Rufino,
pastor de ovejas
Pudo ser hombre de letras, pero nadie le enseñó
a leer ni a escribir. Pudo ser un gran político, pero nadie le enseñó a mentir.
Pudo ser un buen ministro, pero nadie le enseño a robar.
Era Rufino pastor de ovejas, no así pastor de
almas, pues como bien sabéis estos sí saben escribir, mentir y vivir.
Rufino a
la temprana edad de diez años, fue entregado por sus padres a don Policarpo, ilustre personaje de la villa
de Vallejo de los Carrizos, para que cuidase de su rebaño de ovejas.
Era don Policarpo un señor letrado y muy religioso,
lo que repercutido en Rufino era 24 horas de trabajo, mal salario, un camastro
de paja en el mismo pabellón de las ovejas y de comida lo poco que sobraba a la
familia; los días que no sobraba comida,
bien porque llegaba una visita
inesperada, bien porque había menos comida de la prevista, o más hambre de lo
normal, Rufino se tenía que conformar con una sopa, preparada prematuramente, tan sin sustancia y tan clara que, como diría
el gran Quevedo, peligrará más Narciso que en la misma fuente, pero eso sí,
decía el honorable Policarpo que no se puede dejar ni un solo día de alimentar
a Rufino.
No conoció Rufino, durante todo el tiempo que
sirvió a don Policarpo, un día libre, un día de enfermedad, una Nochebuena, un
Año Nuevo, un bautizo, una boda ni nada que se le pareciese.
Hacía vida de oveja: dormir pronto, levantarse
temprano, y nunca salía del recinto sino era para llevar las ovejas al campo.
Era tanto su desarraigo con la humanidad que apenas si sabía hablar. Su vocabulario, de no usarlo, era demasiado pobre.
Murió, el magnánimo don Policarpo, cuando
Rufino contaba la edad de 50 años. Su mujer vendió las tierras, las ovejas y
todo cuanto poseía, porque ella quería irse a Madrid con una hermana que por
allí tenía, y así poder mitigar sus penas, que eran muchas, y como no había
conocido otra vida que la del pueblo, ya era hora de ver otro mundo.
Así que
Rufino preparó, con un saco viejo y unas cuerdas que por allí había, un petate,
y se fue a buscar trabajo por los pueblos más cercanos. Le ofrecieron trabajo
de peón albañil, de ayudante de herrero y de cuidador de vacas, pero Rufino era
pastor de ovejas, y solo trabajaría de pastor de ovejas; ahora a sus años no
iba a cambiar de oficio —solía decir.
Tuvo suerte y a los dos días de deambular por
los lugares en el pequeño pueblo de Valbuena de los Cantos Rodados se topó con
don Anastasio, que necesitaba un pastor ya que el que tenía se había
jubilado y se había ido a vivir con su hija.
Era don Anastasio menos ilustre, menos letrado
y menos religioso que don Policarpo, lo que repercutido a Rufino significaba
mejor salario, mejor comida, una tarde libre a la semana y un habitáculo con su
cama de muelles, su mesa con dos sillas e incluso una bombilla eléctrica por si
deseaba leer o escribir a la familia.

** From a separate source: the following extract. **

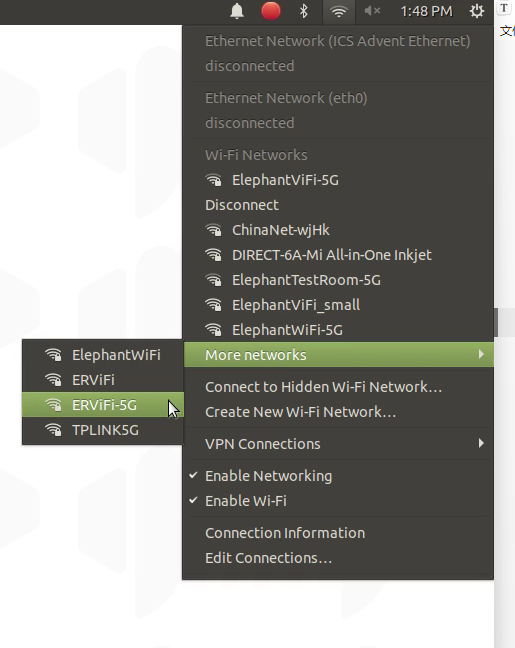Click the red recording indicator icon
Image resolution: width=515 pixels, height=648 pixels.
click(271, 11)
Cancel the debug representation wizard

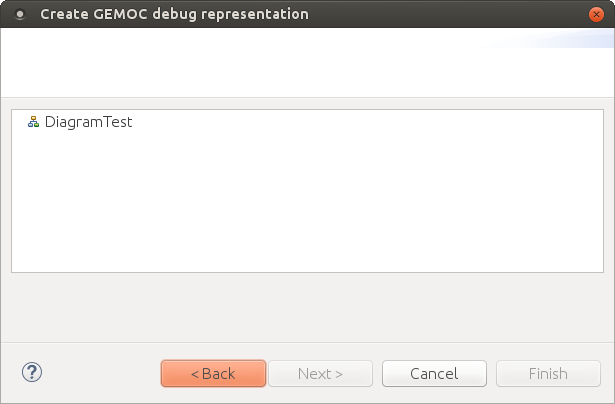coord(434,373)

No conocía Anastasio todavía bien a
Rufino.
Fue trabajando con don Anastasio, cuando bajó
por primera vez Rufino a la cantina del pueblo, y donde vio por primera vez ese
aparato que llamaban televisor; donde vio ese juego de pelota donde todos
gritaban se enfadaban y nadie se ponía de acuerdo al que llamaban fútbol; donde vio jugar al mus, ese juego tan complicado
que nunca llegó a comprender, y donde por primera vez tomó un vaso de vino
pagado con su propio dinero.
Después de ocho años trabajando con don
Anastasio le llegó a este la edad de
jubilarse y no queriendo seguir con el negocio propuso a Rufino venderle su
rebaño y su recinto para el ganado. Rufino, que no sabía leer ni escribir
ignoraba todo esto, pero don Anastasio
lo asesoró, lo llevó al banco para que le prestasen el dinero que le faltaba,
que curiosamente no era mucho, y así vemos
a Rufino, pastor de ovejas, dueño de un
rebaño de ovejas y de un local, así como de dos hermosos perros que le habían
regalado. Eran estos hermanos y de color negro con lunares blancos. Uno macho y
otro hembra a los que Rufino llamaba “Lunares” al macho y “Lunada” a la hembra.
Fue así como Rufino empezó a vivir libre, a comprar la comida que
él desease, aprendió a cocinar algo y a bajar a la cantina del pueblo con más
asiduidad, y a conocer a personas de las que no sabía siquiera que existiesen.su vocabulario, como es lógico, fue mejorando adecuadamente.